Estimating the mass of cosmic rays by combining radio and muon measurements

Jun 12, 2018, 6:20 PM


Ewa M. Holt (for the Pierre Auger Collaboration)


The Auger Engineering Radio Array (AERA) is a radio detector at the Pierre Auger Observatory and it is dedicated to measure the radio emission of cosmic-ray air showers. AERA is co-located with the underground muon detectors of the Auger Muons and Infill for the Ground Array (AMIGA). This provides a perfect setup to experimentally test the benefits of combining muons and radio emission for estimating the primary mass.
Cosmic-ray induced air showers consist to a large fraction of electrons and muons. The size of these shower components shows an opposite dependency on the mass of the primary cosmic-ray particles. Thus, combining them allows to estimate the mass. The size of the electromagnetic component can be measured in a calorimetric way via the radio emission produced in the atmosphere. The magnitude of the muonic component can be measured counting particles under ground.
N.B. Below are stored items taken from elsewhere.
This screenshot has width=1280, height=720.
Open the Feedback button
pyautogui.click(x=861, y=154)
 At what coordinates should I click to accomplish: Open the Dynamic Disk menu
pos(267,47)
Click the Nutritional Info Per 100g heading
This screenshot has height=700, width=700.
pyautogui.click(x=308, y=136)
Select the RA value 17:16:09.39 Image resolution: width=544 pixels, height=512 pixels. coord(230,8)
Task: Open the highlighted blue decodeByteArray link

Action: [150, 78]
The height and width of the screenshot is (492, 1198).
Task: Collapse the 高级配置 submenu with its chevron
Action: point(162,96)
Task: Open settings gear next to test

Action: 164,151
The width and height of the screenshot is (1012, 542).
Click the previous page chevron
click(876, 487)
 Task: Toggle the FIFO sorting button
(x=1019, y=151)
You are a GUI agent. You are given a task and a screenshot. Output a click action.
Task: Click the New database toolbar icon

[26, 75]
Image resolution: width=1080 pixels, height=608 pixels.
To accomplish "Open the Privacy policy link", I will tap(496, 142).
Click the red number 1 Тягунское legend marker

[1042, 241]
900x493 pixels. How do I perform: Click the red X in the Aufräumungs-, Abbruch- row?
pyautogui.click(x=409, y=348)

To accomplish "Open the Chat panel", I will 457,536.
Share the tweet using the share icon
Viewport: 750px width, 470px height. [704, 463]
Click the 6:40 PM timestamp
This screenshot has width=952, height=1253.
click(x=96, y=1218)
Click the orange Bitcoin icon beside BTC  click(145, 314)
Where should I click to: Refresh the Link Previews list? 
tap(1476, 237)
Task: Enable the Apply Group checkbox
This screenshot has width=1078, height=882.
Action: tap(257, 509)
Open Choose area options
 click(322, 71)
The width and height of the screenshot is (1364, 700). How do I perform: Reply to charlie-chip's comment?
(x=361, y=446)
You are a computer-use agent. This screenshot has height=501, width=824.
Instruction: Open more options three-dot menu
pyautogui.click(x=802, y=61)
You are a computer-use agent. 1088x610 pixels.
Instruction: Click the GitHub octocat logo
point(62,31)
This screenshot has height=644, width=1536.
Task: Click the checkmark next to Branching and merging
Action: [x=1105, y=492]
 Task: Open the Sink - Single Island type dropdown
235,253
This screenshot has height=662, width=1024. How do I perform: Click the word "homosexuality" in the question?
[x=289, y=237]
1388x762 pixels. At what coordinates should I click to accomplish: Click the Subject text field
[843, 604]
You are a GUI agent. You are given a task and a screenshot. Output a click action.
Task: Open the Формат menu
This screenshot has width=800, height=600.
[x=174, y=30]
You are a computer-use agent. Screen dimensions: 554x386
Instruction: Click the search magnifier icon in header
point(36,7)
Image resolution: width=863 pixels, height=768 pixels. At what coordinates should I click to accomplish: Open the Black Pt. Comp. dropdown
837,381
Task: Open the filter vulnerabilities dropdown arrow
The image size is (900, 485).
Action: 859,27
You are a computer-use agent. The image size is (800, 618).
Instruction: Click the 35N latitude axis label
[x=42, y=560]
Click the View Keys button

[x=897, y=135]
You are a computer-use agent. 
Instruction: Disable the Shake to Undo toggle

We have investigated the combination of radio measurements with muon measurements using air-shower simulations. We compared the performance for mass separation of this new method to alternative methods in which the electrons and muons are measured with particle detectors at the surface. For showers with zenith angles below 50° the new method is of comparable performance, and for showers more inclined than 50° it is clearly superior. In particular in inclined showers, the electrons are mostly absorbed in the atmosphere before reaching the surface, but the radio emission is not. Therefore, measuring the radio signal in addition to the muons significantly improves the mass sensitivity.